- REQUIREMENT: Could you render every line of the records below as a Markdown table with the columns "No." and "Text", numbering the rows, skipping blank lines and leaving out the pictures?

• • • •

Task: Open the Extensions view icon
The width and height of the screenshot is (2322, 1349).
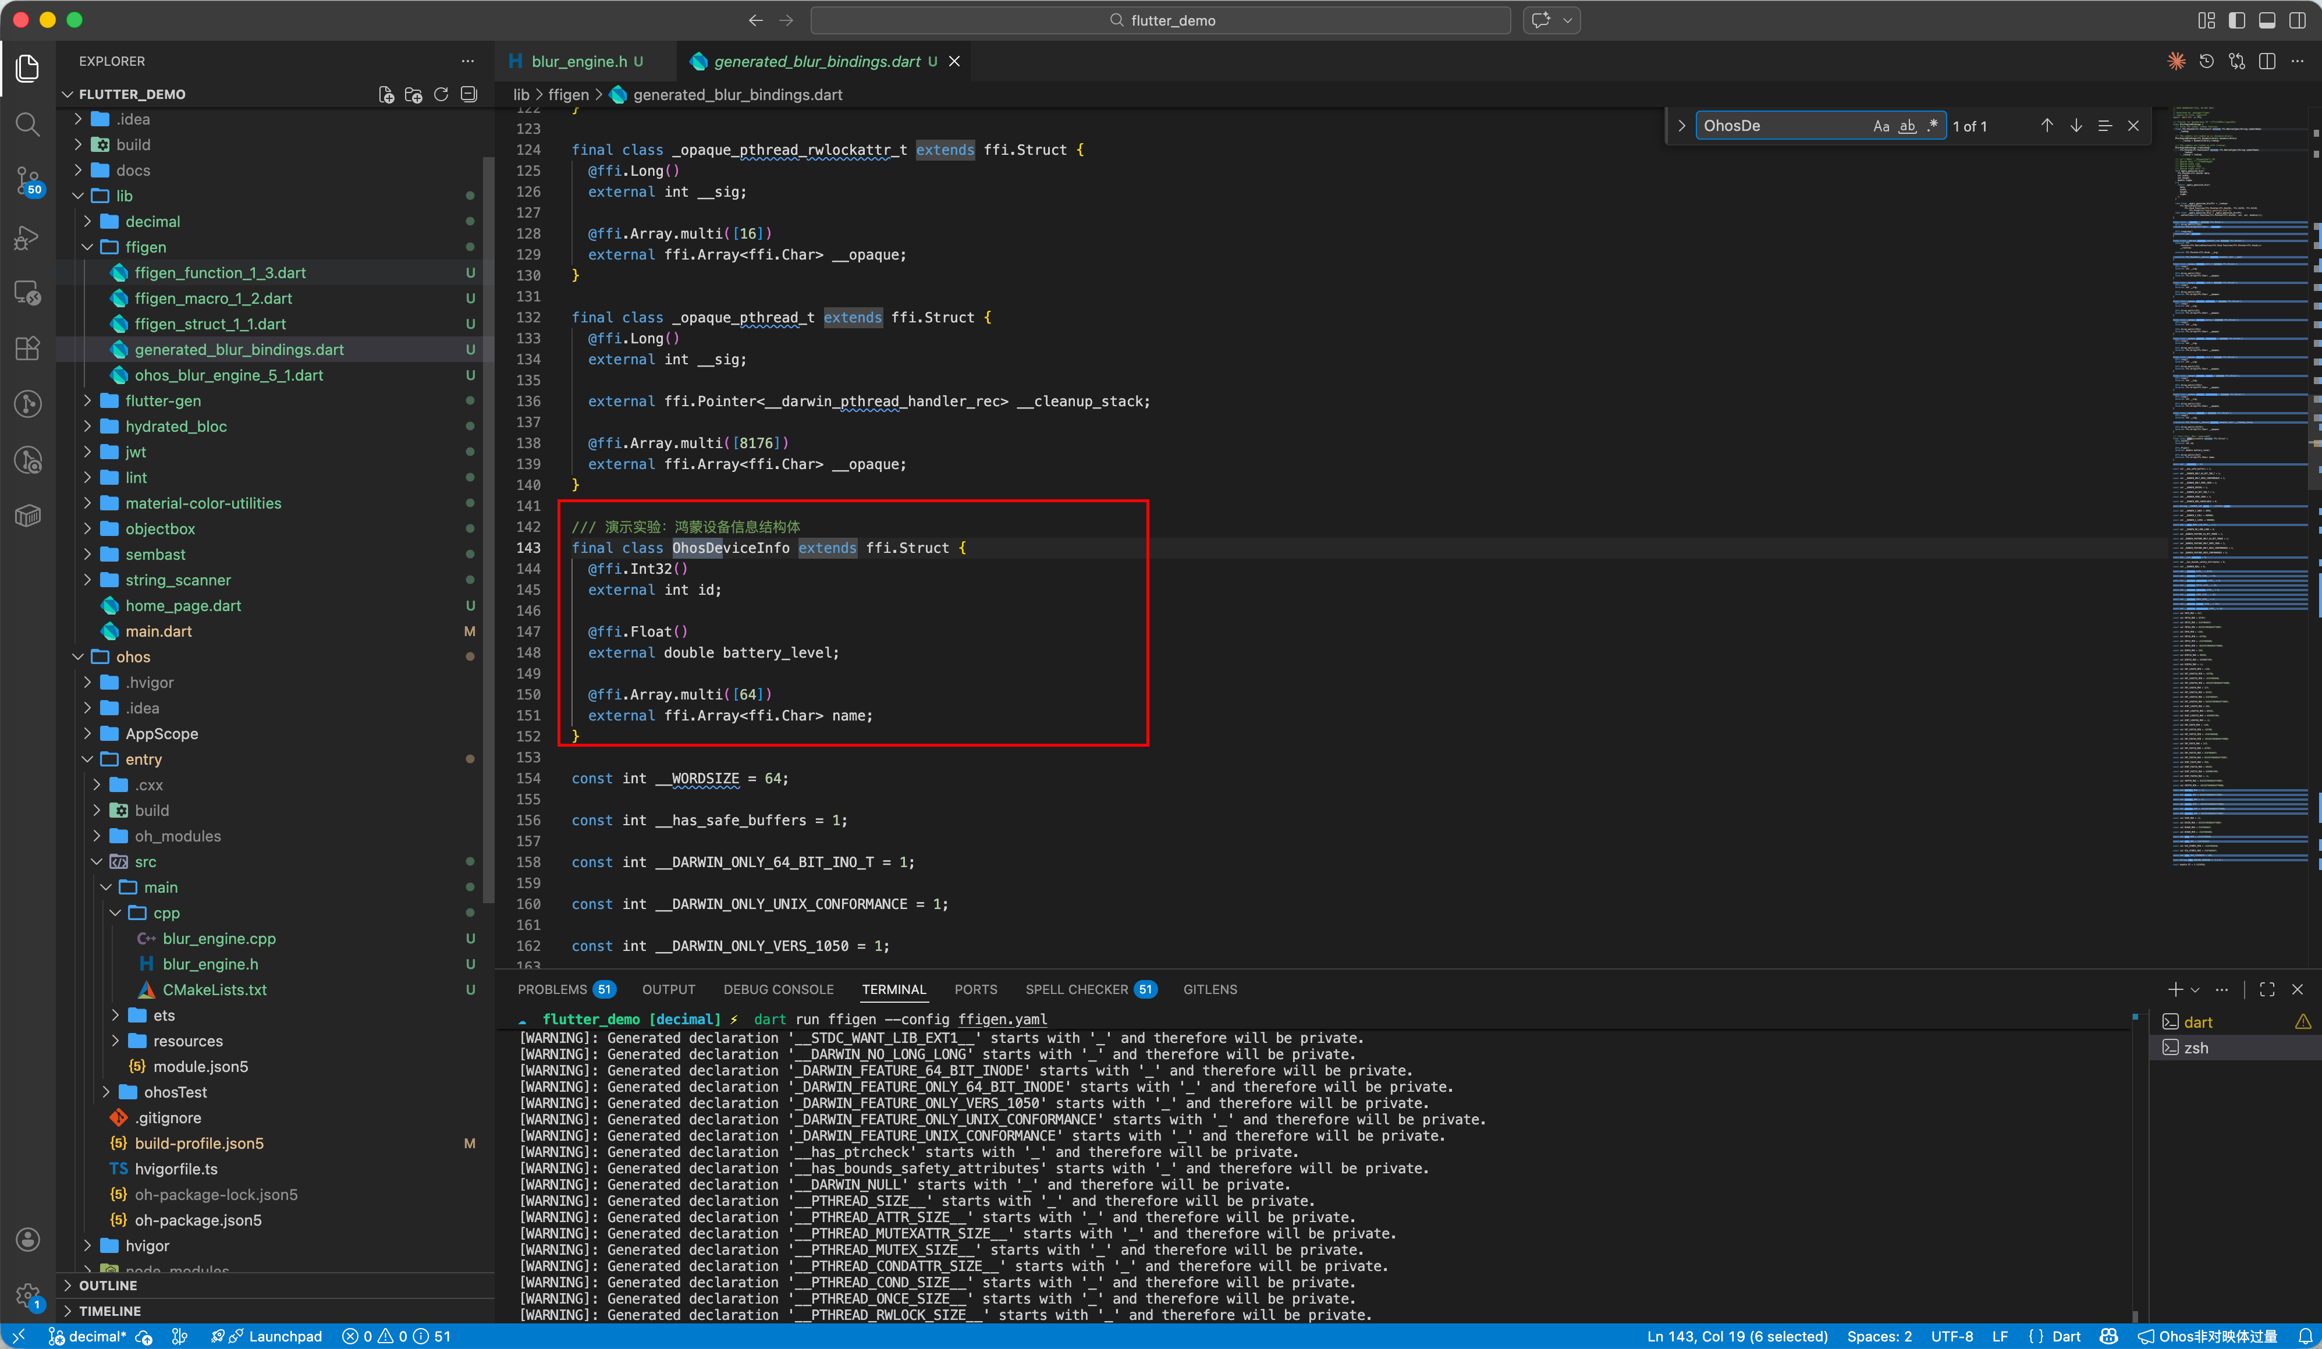Action: tap(28, 347)
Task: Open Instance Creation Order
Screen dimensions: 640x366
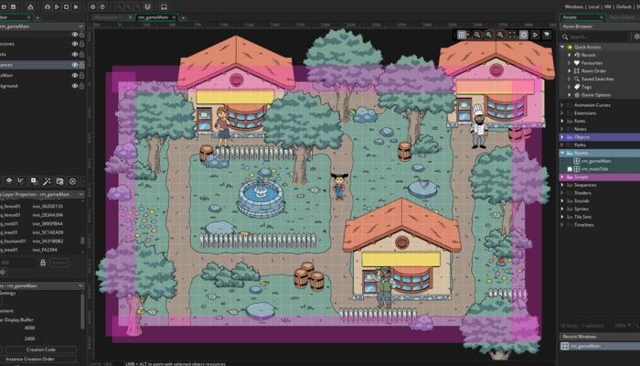Action: pos(42,359)
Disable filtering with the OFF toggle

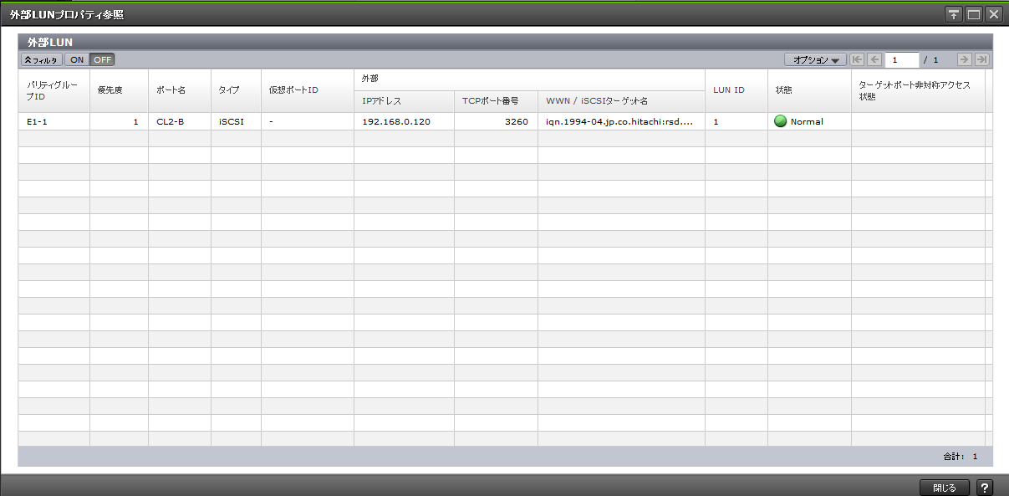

• • • •

- SOLUTION FOR THIS TASK:
| No. | Text |
|---|---|
| 1 | Task: Open the Extensions view icon |
| 2 | The width and height of the screenshot is (2322, 1349). |
| 3 | Action: tap(28, 347) |
| 4 | Task: Open Instance Creation Order |
| 5 | Screen dimensions: 640x366 |
| 6 | Action: pos(42,359) |
| 7 | Disable filtering with the OFF toggle |